◆ LIST OF TASKS ◆
a - Please reproduce the article on Mississippi's abortion law from the words "Hood will ask" through "for an abortion.", replacing "detailed arguments" with "written briefs".
b - Answer these questions from the article on Mississippi's abortion law:
(i) Who signed the 15-week ban into law?
(ii) Until how many weeks does Mississippi's only abortion clinic say it provides abortions?
(iii) Cases from which states does the 5th Circuit handle?

JACKSON, Miss. — Mississippi is trying to revive one the most restrictive abortion laws in the nation.
The state’s Democratic attorney general, Jim Hood, filed a notice of appeal Monday in support of a Mississippi law that would ban most abortions after 15 weeks.
The law was signed in March by Republican Gov. Phil Bryant, and the state’s only abortion clinic immediately sued the state. U.S. District Judge Carlton Reeves issued a temporary injunction the next day to prevent the state from enforcing the law. Then he issued a more extensive ruling Nov. 20, finding that the law “unequivocally” violates women’s constitutional rights.
Hood will ask the 5th U.S. Circuit Court of Appeals to overturn Reeves’ decision about the constitutionality of the law. Hood has said other federal circuits have reviewed laws banning abortion at 15 to 20 weeks, but the 5th U.S. Circuit hasn’t yet reviewed such a case.
Supporters and opponents of the law will file detailed arguments later to the 5th Circuit, which handles cases from Louisiana, Mississippi and Texas, and is considered one of the most conservative federal appeals courts.
Beth Orlansky, an attorney for the Mississippi Center for Justice, said in a statement Monday that the 15-week ban could hurt low-income women who can’t afford to travel to another state for an abortion.
Nancy Northup, president and CEO of the Center for Reproductive Rights, said: “Mississippi is knowingly violating women’s constitutional rights in a shameless attempt to eradicate abortion access in the state. The district court resoundingly rejected this ban as a clear violation of Roe v. Wade and the appeals court should do the same.”
The only abortion clinic in Mississippi says it provides abortions until 16 weeks.
The Mississippi law and the responding lawsuit set up a confrontation sought by abortion opponents, who are hoping federal courts will ultimately prohibit abortions before a fetus is viable outside the womb, the dividing line that the U.S. Supreme Court set in its 1973 ruling saying that women have the right to terminate pregnancies.

◆ LISTED ENTRIES ◆

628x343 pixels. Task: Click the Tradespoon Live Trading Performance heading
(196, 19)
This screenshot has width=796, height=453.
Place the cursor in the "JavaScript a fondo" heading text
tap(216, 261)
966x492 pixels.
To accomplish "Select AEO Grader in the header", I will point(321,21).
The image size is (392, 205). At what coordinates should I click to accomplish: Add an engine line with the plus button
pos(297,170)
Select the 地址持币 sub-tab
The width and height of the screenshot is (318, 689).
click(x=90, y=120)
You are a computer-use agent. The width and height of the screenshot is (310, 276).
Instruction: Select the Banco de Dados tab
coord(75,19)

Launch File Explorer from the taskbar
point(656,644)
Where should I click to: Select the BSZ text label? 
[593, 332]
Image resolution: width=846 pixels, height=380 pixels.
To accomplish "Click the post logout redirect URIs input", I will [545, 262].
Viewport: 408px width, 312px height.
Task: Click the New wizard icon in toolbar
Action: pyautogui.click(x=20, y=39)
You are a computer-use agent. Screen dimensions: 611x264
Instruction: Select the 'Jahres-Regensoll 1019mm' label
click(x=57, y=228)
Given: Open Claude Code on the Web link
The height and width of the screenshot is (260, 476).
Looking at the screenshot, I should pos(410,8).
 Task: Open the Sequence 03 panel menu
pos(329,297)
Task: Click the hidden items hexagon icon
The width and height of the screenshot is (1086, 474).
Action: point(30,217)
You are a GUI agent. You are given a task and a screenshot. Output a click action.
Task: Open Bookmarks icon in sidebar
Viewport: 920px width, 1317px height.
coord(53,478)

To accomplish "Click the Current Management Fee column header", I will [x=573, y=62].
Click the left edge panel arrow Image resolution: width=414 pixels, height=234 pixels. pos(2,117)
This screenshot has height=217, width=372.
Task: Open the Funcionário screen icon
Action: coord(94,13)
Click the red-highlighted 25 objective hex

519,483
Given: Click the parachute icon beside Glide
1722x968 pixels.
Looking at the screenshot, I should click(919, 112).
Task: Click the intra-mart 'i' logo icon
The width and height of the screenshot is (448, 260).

◆ OUTPUTS BY TASK ◆
a -
Hood will ask the 5th U.S. Circuit Court of Appeals to overturn Reeves’ decision about the constitutionality of the law. Hood has said other federal circuits have reviewed laws banning abortion at 15 to 20 weeks, but the 5th U.S. Circuit hasn’t yet reviewed such a case.
Supporters and opponents of the law will file written briefs later to the 5th Circuit, which handles cases from Louisiana, Mississippi and Texas, and is considered one of the most conservative federal appeals courts.
Beth Orlansky, an attorney for the Mississippi Center for Justice, said in a statement Monday that the 15-week ban could hurt low-income women who can’t afford to travel to another state for an abortion.

b -
(i) Republican Gov. Phil Bryant
(ii) 16 weeks
(iii) Louisiana, Mississippi and Texas